- _Your objective_
Update the material below by swapping each "sidebar" for "side panel", keeping every other part of the lines the same.

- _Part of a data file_
begin
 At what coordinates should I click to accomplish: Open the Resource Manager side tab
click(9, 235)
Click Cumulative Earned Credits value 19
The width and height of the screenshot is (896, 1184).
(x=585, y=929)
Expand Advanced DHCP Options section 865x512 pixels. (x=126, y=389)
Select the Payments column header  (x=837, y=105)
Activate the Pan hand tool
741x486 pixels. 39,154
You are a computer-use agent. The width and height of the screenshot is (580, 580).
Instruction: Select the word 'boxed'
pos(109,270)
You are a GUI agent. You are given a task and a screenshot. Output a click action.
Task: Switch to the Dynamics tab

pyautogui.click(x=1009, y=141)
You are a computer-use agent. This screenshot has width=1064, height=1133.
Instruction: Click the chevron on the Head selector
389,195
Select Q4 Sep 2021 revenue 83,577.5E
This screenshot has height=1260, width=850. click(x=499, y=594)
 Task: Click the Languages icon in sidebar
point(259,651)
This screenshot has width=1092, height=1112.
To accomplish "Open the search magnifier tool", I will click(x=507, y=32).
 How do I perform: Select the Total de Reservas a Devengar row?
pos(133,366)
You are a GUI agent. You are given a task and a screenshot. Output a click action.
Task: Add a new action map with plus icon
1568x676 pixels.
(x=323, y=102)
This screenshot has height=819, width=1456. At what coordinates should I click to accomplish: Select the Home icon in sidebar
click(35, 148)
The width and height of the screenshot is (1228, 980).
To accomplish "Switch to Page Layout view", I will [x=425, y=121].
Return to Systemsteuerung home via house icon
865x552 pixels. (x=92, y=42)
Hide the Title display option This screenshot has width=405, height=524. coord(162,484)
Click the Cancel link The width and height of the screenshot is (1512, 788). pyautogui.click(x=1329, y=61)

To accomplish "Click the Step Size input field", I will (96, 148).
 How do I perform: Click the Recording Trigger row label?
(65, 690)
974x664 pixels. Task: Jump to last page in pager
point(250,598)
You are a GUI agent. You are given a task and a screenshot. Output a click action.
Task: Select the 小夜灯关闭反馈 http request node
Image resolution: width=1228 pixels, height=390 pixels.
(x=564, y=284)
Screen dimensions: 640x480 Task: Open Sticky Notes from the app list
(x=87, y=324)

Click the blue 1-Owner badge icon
end
- _Exercise output_
 At what coordinates should I click to accomplish: Open the Resource Manager side tab
click(9, 235)
Click Cumulative Earned Credits value 19
The width and height of the screenshot is (896, 1184).
(x=585, y=929)
Expand Advanced DHCP Options section 865x512 pixels. (x=126, y=389)
Select the Payments column header  (x=837, y=105)
Activate the Pan hand tool
741x486 pixels. 39,154
You are a computer-use agent. The width and height of the screenshot is (580, 580).
Instruction: Select the word 'boxed'
pos(109,270)
You are a GUI agent. You are given a task and a screenshot. Output a click action.
Task: Switch to the Dynamics tab

pyautogui.click(x=1009, y=141)
You are a computer-use agent. This screenshot has width=1064, height=1133.
Instruction: Click the chevron on the Head selector
389,195
Select Q4 Sep 2021 revenue 83,577.5E
This screenshot has height=1260, width=850. click(x=499, y=594)
 Task: Click the Languages icon in side panel
point(259,651)
This screenshot has width=1092, height=1112.
To accomplish "Open the search magnifier tool", I will click(x=507, y=32).
 How do I perform: Select the Total de Reservas a Devengar row?
pos(133,366)
You are a GUI agent. You are given a task and a screenshot. Output a click action.
Task: Add a new action map with plus icon
1568x676 pixels.
(x=323, y=102)
This screenshot has height=819, width=1456. At what coordinates should I click to accomplish: Select the Home icon in side panel
click(35, 148)
The width and height of the screenshot is (1228, 980).
To accomplish "Switch to Page Layout view", I will [x=425, y=121].
Return to Systemsteuerung home via house icon
865x552 pixels. (x=92, y=42)
Hide the Title display option This screenshot has width=405, height=524. coord(162,484)
Click the Cancel link The width and height of the screenshot is (1512, 788). pyautogui.click(x=1329, y=61)

To accomplish "Click the Step Size input field", I will (96, 148).
 How do I perform: Click the Recording Trigger row label?
(65, 690)
974x664 pixels. Task: Jump to last page in pager
point(250,598)
You are a GUI agent. You are given a task and a screenshot. Output a click action.
Task: Select the 小夜灯关闭反馈 http request node
Image resolution: width=1228 pixels, height=390 pixels.
(x=564, y=284)
Screen dimensions: 640x480 Task: Open Sticky Notes from the app list
(x=87, y=324)

Click the blue 1-Owner badge icon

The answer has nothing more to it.